* Given records *
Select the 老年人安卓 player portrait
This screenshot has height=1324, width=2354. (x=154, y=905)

--

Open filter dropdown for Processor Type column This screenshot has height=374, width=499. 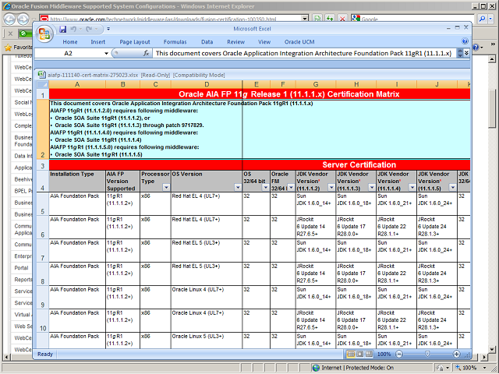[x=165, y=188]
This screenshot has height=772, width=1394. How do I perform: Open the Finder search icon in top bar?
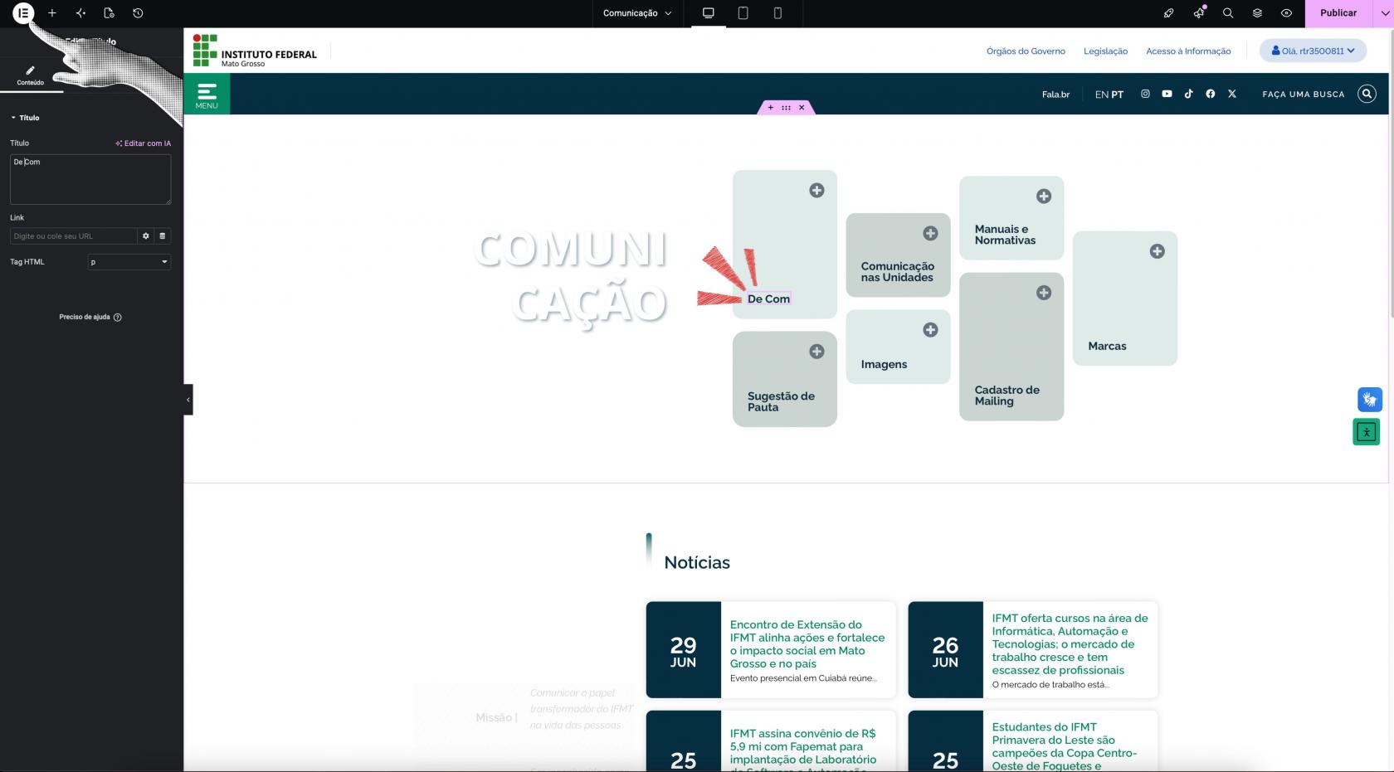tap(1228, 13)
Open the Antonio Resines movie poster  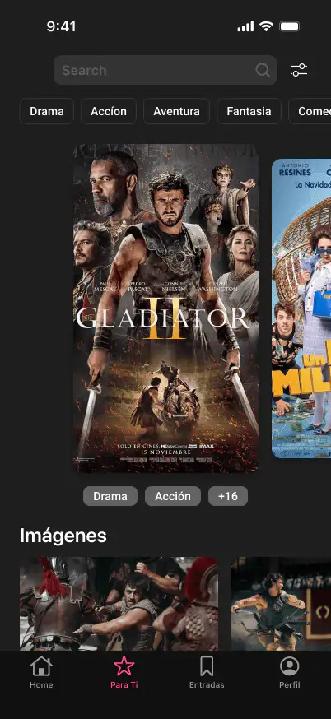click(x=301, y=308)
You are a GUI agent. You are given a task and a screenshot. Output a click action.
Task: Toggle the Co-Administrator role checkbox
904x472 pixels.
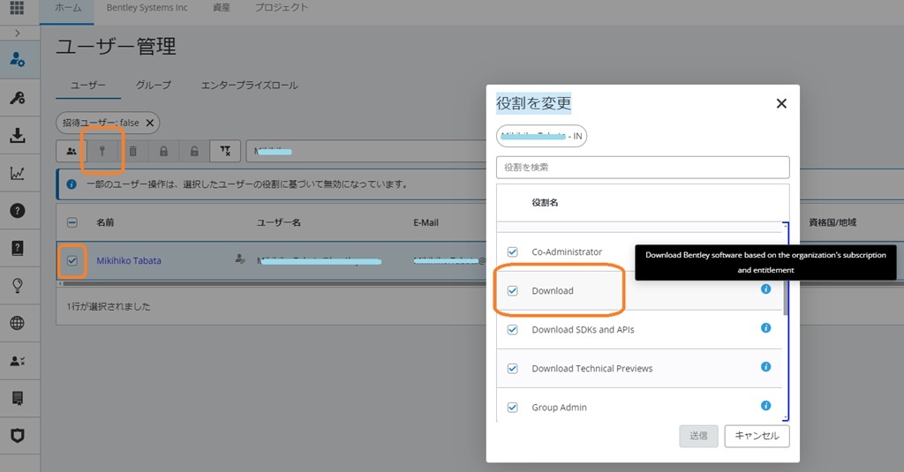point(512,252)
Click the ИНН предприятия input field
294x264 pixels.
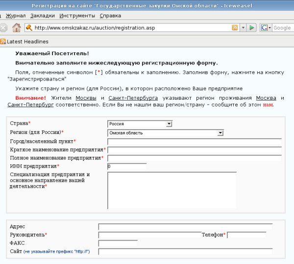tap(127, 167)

* Given problem *
Rewrite the items starting with the line that contains "You are a GUI" and going on through the line that contains "tap(127, 167)", with "input field" replaced by "text field" and nothing else altered. Omit the pictures from your answer.

* Output of the exercise *
You are a GUI agent. You are given a task and a screenshot. Output a click action.
Task: Toggle the Co-Administrator role checkbox
904x472 pixels.
point(512,252)
Click the ИНН предприятия text field
294x264 pixels.
tap(127, 167)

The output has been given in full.